Document section —
Monday, November 23, 2009
Lately there has been a great deal of energy in the media focused on health issues, particularly the recent recommendation that women need not get mammograms every year after 40, but should wait until 50 and then only do it twice a year. Recently there has been a lot of information regarding genetic testing and privacy, as well. I've been ruminating on this issue and having small arguments with various folk, but truly what my contentions revolve around is my belief that while science is fantastic at explaining things we know--- it cannot, ever, by any stretch of the imagination, explain the things we do not know. Science can detect lumps and cancers, it can tell us if we have a gene for Huntingdon's Disease-- but the fact of the matter is Science CANNOT tell us what we WILL die from. That we will die, is a given. That we would likely die from this cancer or disease is us working against statistics. We cannot fight death. It will come-- but I really believe that there is a certain kind of fatalism in play when we feel the need to discover the things wrong with our bodies. Is there a test to see if your resilience gene is stronger than your disease gene? Is there a test to prove that you will die of this disease and not a freak car accident when a deer runs across the road? Is it really better to know? The mammogram study highlighted the harms to younger women who had false positives. They had unnecessary biopsies and the amount of stress they had quite likely took a few years off their lives. I know it's easy for me to sit here and ponder these thoughts. I don't have cancer. But I'm quite sure if a doctor told me I did, I would choose to get a second, a third perhaps up to a fifth or sixth opinion. And if I found a reputable doctor who was able to cast doubt on the diagnosis. I'd choose to believe that doctor. I know that sounds ridiculously uninformed of me. But it is what I believe. I've never had total and unwavering faith in the health system. Doctors are fallible as all of us are. We put our lives in their hands, in the hopes they will be able to make us better-- but I'm sure doctors would be the first to say-- but that's no guarantee. Science can only make predictions. But there is always some percentage of a doubt. Even if it is .1%, that still exists. And if I die a happier, more hopeful person because I chose to reserve a good deal of more of my energy in believing than knowing, well then, I feel like that might be alright.

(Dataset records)

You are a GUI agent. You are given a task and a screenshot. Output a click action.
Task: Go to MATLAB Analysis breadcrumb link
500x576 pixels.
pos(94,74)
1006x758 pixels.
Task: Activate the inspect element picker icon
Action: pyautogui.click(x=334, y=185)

Questions —
1. List every question the writer asks in the post about medical testing.
2. Summarize the post about medical testing in two sentences.
3. According to the post about medical testing, what happened to the younger women who had false positives?

Solved problems —
1.
- Is there a test to see if your resilience gene is stronger than your disease gene?
- Is there a test to prove that you will die of this disease and not a freak car accident when a deer runs across the road?
- Is it really better to know?

2. Prompted by media attention to a new mammogram recommendation and to genetic testing, the writer argues that science can explain what we know but cannot tell us what we will die from. Pointing to the harms of false positives and the fallibility of doctors, the writer says that after a cancer diagnosis they would seek several opinions and believe a reputable doctor who doubted it, preferring to spend energy on believing rather than knowing.

3. They had unnecessary biopsies, and their stress quite likely took a few years off their lives.